Pourtant, abordés du point de vue de l’acteur, les problèmes de santé révèlent une facette singulièrement absente des programmes sanitaires mis en place en détention : les personnes détenues présentent des signes récurrents de béribéri en raison de la mauvaise qualité de la ration alimentaire pénale fournie par l’administration pénitentiaire ; au Burkina Faso, « le montant journalier moyen réservé à l’achat des vivres et des condiments ainsi qu’à leur préparation est d’environ 165 francs CFA [env. 0,30 dollars] par détenu »[4] ; les personnes détenues dépendent largement de colis alimentaires envoyés par leurs familles. D’autres pathologies liées à l’insalubrité des installations, au manque d’hygiène ou celles relevant de la maladie mentale sont constatées. Elles ne présentent pas de risque épidémique et restent le plus souvent non prises en charge par les programmes sanitaires internationaux.

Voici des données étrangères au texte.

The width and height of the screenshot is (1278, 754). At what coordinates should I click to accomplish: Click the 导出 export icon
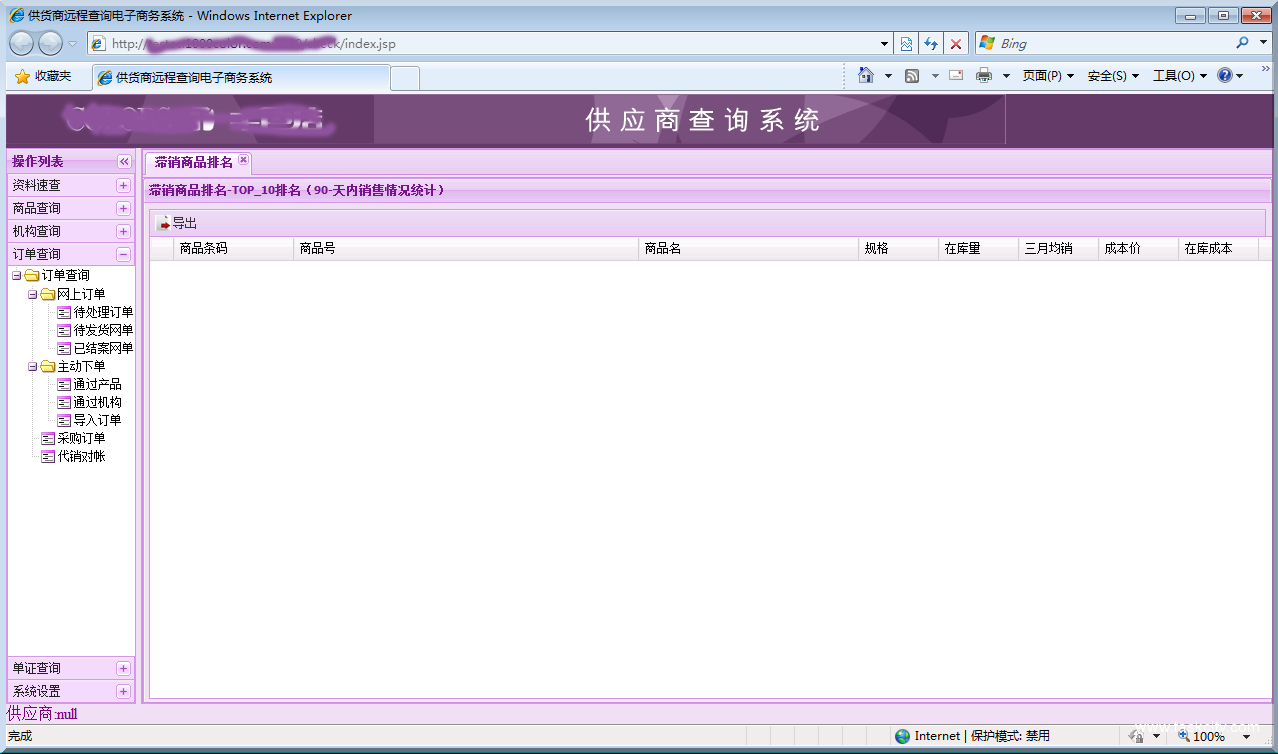click(165, 223)
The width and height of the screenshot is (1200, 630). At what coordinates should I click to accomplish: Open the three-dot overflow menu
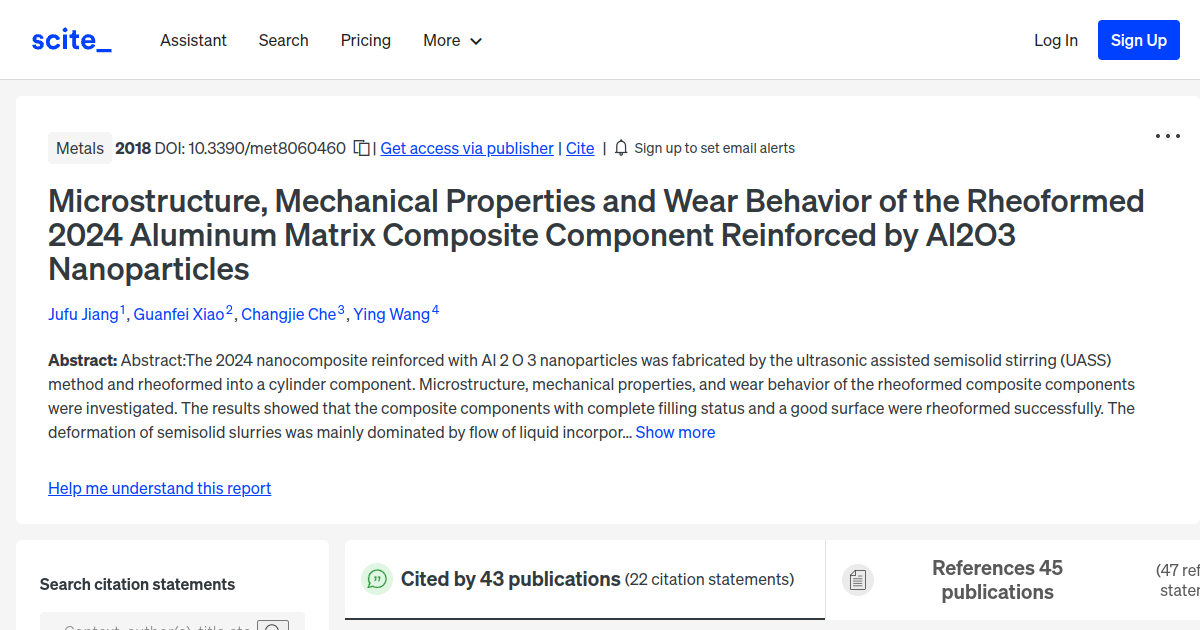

Sécurité et santé : deux logiques parallèles dans le système carcéral

Des financements visant à améliorer le fonctionnement de la justice et à renforcer l’État de droit sont débloqués par les organismes internationaux, notamment dans les pays de la bande sahélienne qui connaissent une inflation carcérale en rapport avec l’intensification de la lutte contre le terrorisme.[5] La confiance des populations envers l’État et ses élites y est faible. Toutefois, les interventions sanitaires et celles relatives à la sécurité et l’État de droit se déploient de manière étanche.  Il importe de les décloisonner.

La prise en compte des besoins élémentaires des personnes détenues est l’une des manifestations de la qualité du contrat qui lie, par les droits et les devoirs, l’État et les citoyens, au même titre que le respect de la durée de la détention préventive. Ne pas prendre en compte les besoins de santé en détention, c’est rater l’occasion de raffermir ce contrat et faire le jeu de ceux qui promettent un avenir meilleur dans un nouveau contrat.

La prison s’apparente à la négation des droits alors qu’elle est censée rétablir le contrat entre le citoyen et la société. Un plaidoyer auprès de la population générale s’avère nécessaire afin que la santé et le droit en détention deviennent un objet légitime dans l’espace public, et qu’à la faveur des questions soulevées par les épidémies, la santé soit traitée comme une question vraiment globale, médicale et de droit.


[1] Altice FL, Azbel L, Stone J, Brooks-Pollock E, Smyrnov P, Dvoriak S, Taxman FS, El-Bassel N, Martin NK, Booth R, Stöver H, Dolan K, Vickerman P. « The perfect storm: incarceration and the high-risk environment perpetuating transmission of HIV, hepatitis C virus, and tuberculosis in Eastern Europe and Central Asia », Lancet. 2016 Sep17;388(10050):1228-48. doi : 10.1016/S0140-6736(16)30856-X.Epub 2016 Jul 14. PMID: 27427455; PMCID: PMC5087988
[2] Le Marcis F, Faye SLB. Pour une économie de la valeur en prison. Politique Africaine (n° spécial L’Afrique Carcérale). 2019;3(155): 55-81.
[3] C’est l’un des objectifs de développement durable (ODD) en matière de santé.
[4] MBDHP Droits humains au Burkina Faso. Rapport 2012. 2013:61. Ouagadougou, Mouvement burkinabè des droits de l’Homme et des peuples.
[5] Le Marcis F, Morelle M, (dir.), [prés. et coord. n° de revue] L’Afrique carcérale, Politique africaine. 2019;155[dossier]:5-182.